Tahapan selanjutnya, Raperda RUED akan dibahas dalam rapat pimpinan gabungan (Rapimgab) untuk disetujui dan dikonsultasikan ke Kementerian Dalam Negeri (Kemendagri).

“Setelah rapim, nanti akan difasilitasi ke Kemendagri agar bisa segera kita sahkan dalam waktu dekat,” tutur Pantas.

Di kesempatan yang sama, Kepala Unit Pengelolaan Sampah Dinas LH DKI Agung Pujo Winarko menyampaikan kekurangan apabila Pemprov tetap memakai pengelolaan sampah energi listrik (ITF) yakni pengeluaran biaya investasi (capex) yang tinggi sekitar Rp3,7 sampai Rp6,7 triliun, serta biaya operasi (opex) sekitar Rp276 sampai 375 miliar pertahun. Sementara RDF hanya memerlukan capex Rp1,03 triliun dan opex Rp114 miliar pertahun.

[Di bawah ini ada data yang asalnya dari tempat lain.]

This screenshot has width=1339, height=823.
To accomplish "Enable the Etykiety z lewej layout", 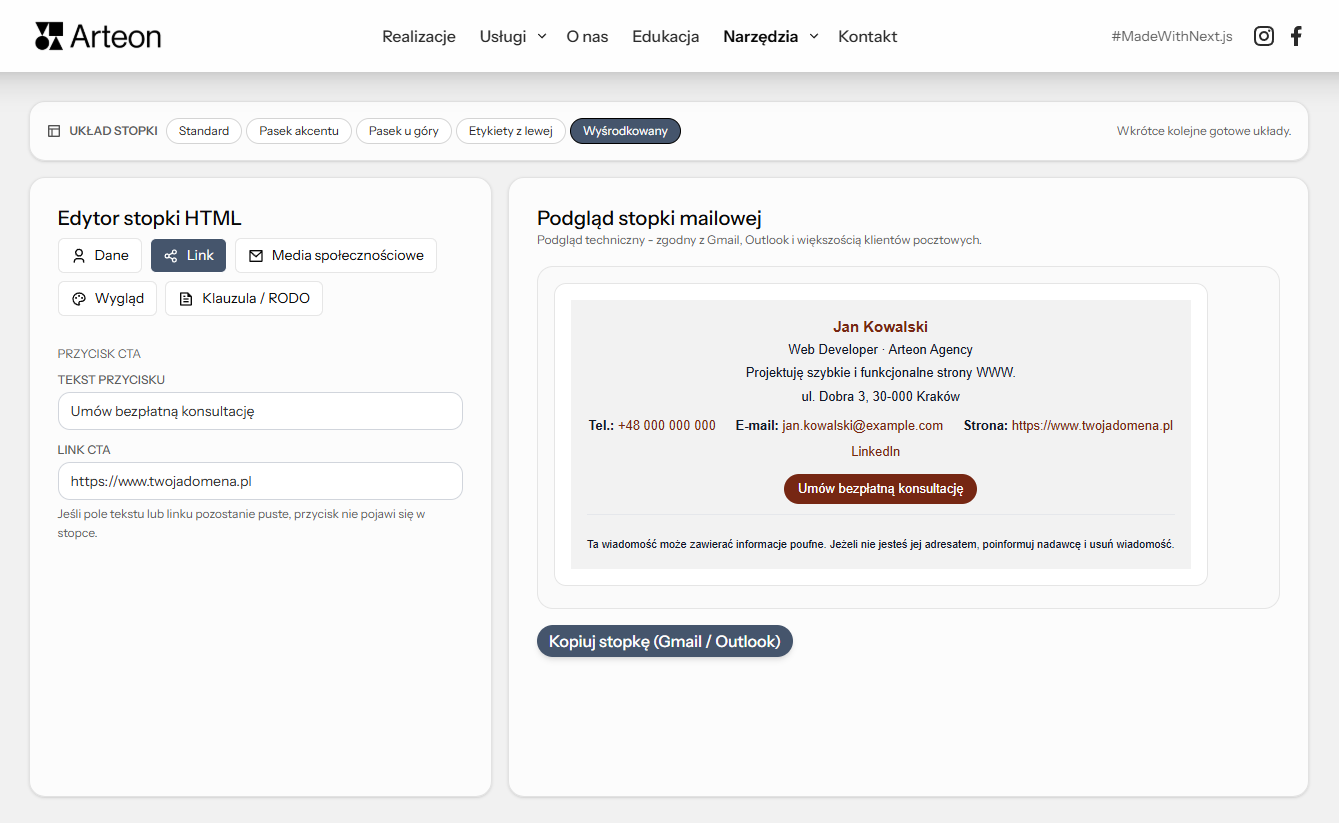I will 510,130.
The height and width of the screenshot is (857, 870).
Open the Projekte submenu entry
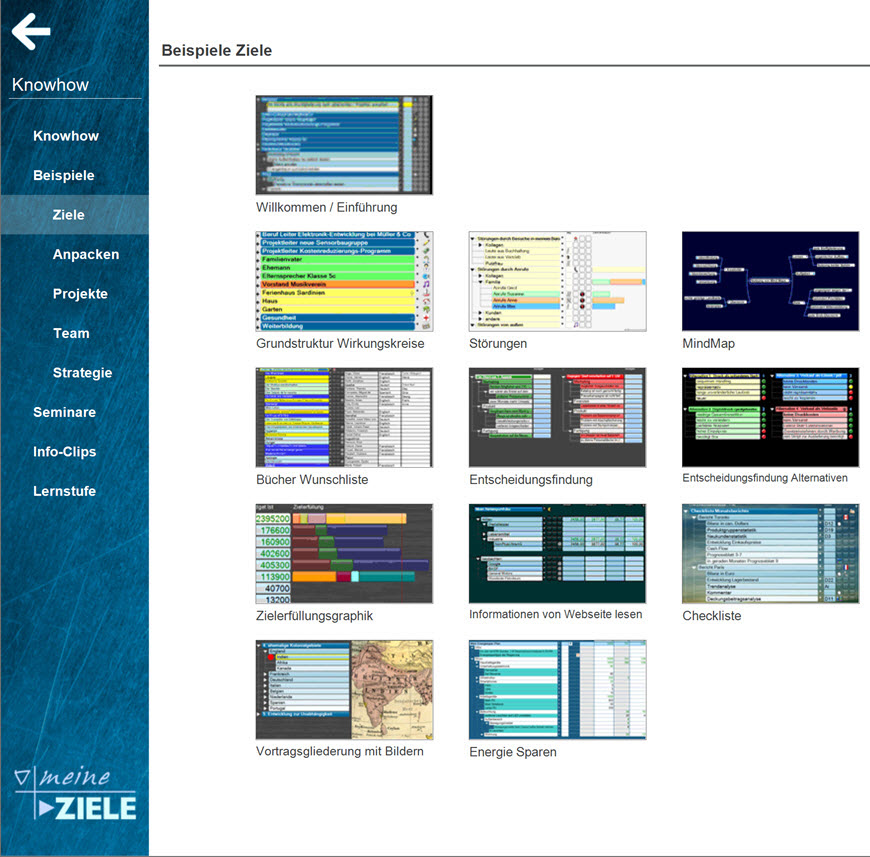click(80, 294)
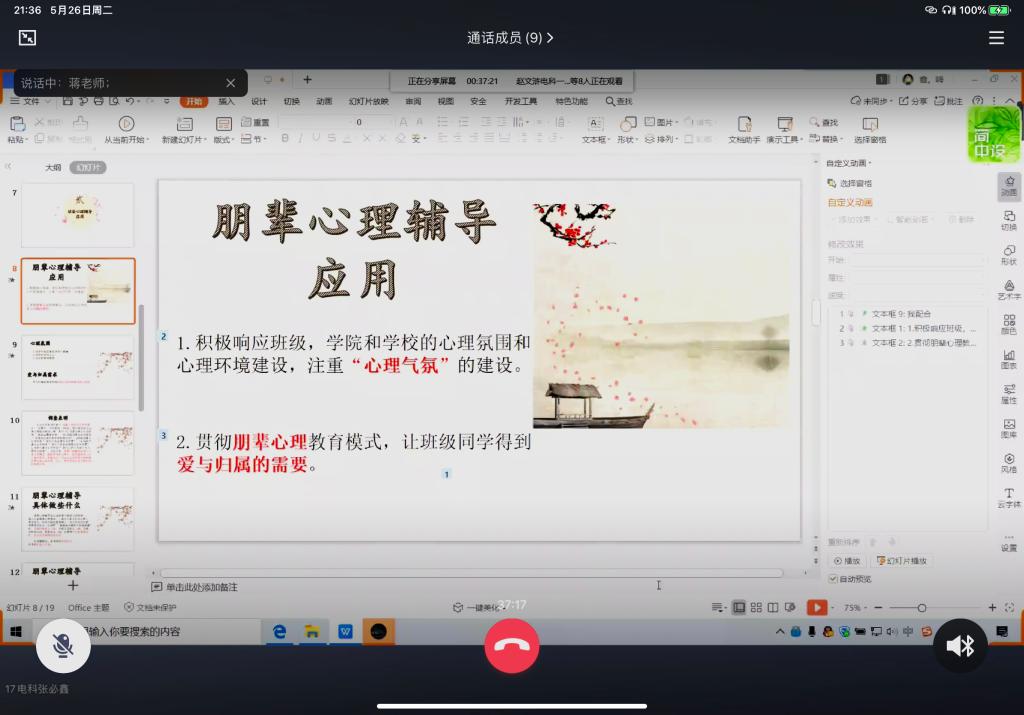Open the 文本框 text box dropdown

[595, 139]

“Lalu (ITF) tidak bisa menerima sampah yang basah, sedangkan karakter sampah di DKI Jakarta sangat basah. Sehingga memerlukan pre-treatment sampah karena sampah basah,” ucapnya dilansir dari laman DPRD DKI.

Selain itu, ITF juga berpotensi menimbulkan pencemaran udara (dioksin dan furan), sementara residu RDF dapat dimanfaatkan dengan pengelolaan lebih lanjut. Durasi pembangunan ITF juga lebih lama dibandingkan RDF. 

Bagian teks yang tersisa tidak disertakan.